_Text_
───
By | From the Collections

Today marks the 90th anniversary of the first time insulin was used on a human patient.

A brief summary of this event runs as follows: the insulin was injected into a 14-year old diabetic, Leonard Thompson, at Toronto General Hospital. Insulin had been discovered in 1921 at the University of Toronto by Canadian doctor Frederick Banting and American biomedical scientist Charles Best. Thompson’s condition had worsened in late 1921 and when he was admitted to hospital he weighed only 65 pounds. With the risk of him slipping into a diabetic coma, Thompson’s father let the hospital try the new pancreatic extract for the first time.

As a biography of Thompson on the Science Museum’s Brought to Life website notes:

“The extract was an impure form of insulin. Thompson had an allergic reaction, and it had little effect.

A few days later Thompson was injected with a purer form of insulin. This was extracted by the chemist James Collip. Thompson’s blood sugars gradually returned to normal and his diabetic symptoms began to disappear. News of Thompson’s recovery spread, inspiring people with diabetes and their families to write letters to Banting and Best asking for urgent treatment”.

So, a medical breakthrough: treatment for diabetes was revolutionised and a terminal disease became treatable. Banting received the Nobel Prize in Medicine in 1923 and as a result of these developments, the lives of millions were changed for the better.

What this quick summary skates over, however, were the politics and powerplays that went on behind the scenes, with disagreements over who could claim success for the development of insulin. What role was played by Prof John Macleod, Professor of Physiology at the University of Toronto, who granted Banting a laboratory at the University to conduct his research (it was with MacLeod, not Best, that Banting shared his Nobel Prize)? And what of Collip, who purified the insulin?
───
_Records shown_
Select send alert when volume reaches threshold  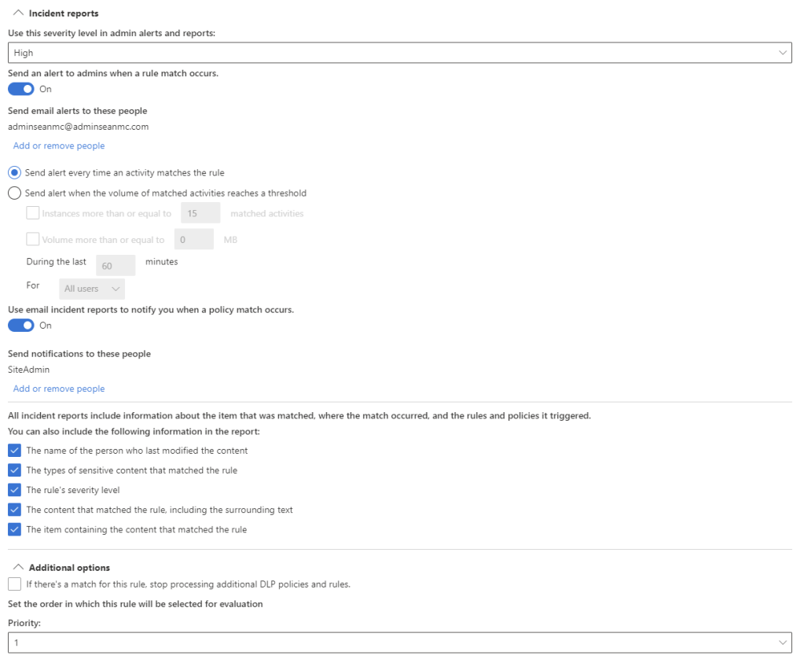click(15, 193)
───
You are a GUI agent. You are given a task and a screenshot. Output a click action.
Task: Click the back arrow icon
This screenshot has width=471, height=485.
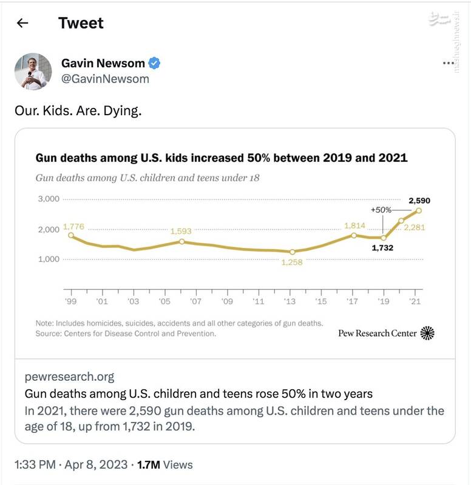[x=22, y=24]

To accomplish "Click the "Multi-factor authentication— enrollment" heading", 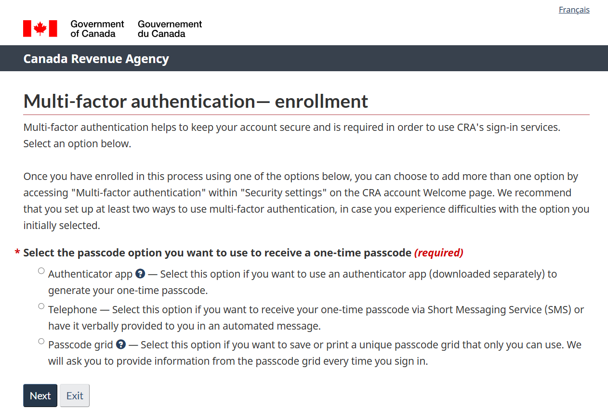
───
_List of tasks_
(a) According to the text about the first use of insulin on a human patient, how much did Leonard Thompson weigh when he was admitted to hospital?
(b) Continue the text about the first use of insulin on a human patient, beginning after its final sentence.

_Activity answers_
(a) 65 pounds

(b)
The most detailed account of these discoveries is The discovery of insulin by Michael Bliss (2007 ed), but the Wellcome Library also holds a file of papers which casts an interesting light on these debates.

This comes in the form of copies of letters passed on to the Wellcome Library in 1959 by Sir Henry Dale – Chairman of the Wellcome Trust and also one of the most respected scientists of his time. The letters include accounts of the discovery of insulin by both Banting and MacLeod and illustrate their divergent views. The file also includes a summary of its contents written by Dale himself, offering his own perspective on events.

Leaving aside the actual details of these letters, we’d merely like to flag up this file as an example of how medical breakthroughs have rarely been the result of the efforts of one lone scientist, and that disagreements over recognition by both public and peers can cloud the achievements of scientists.

It’s also noteworthy that the papers, whilst focusing on the discovery of insulin and setting out the achievements of Banting, MacLeod, Collip and Best, make very little mention of the use of insulin to treat Leonard Thompson.

Image: Leonard Thompson, from the site ‘The Discovery and Early Development of Insulin‘ from Digital Collections of the University of Toronto

Ross Macfarlane

Ross Macfarlane is the Research Engagement Officer at the Wellcome Library.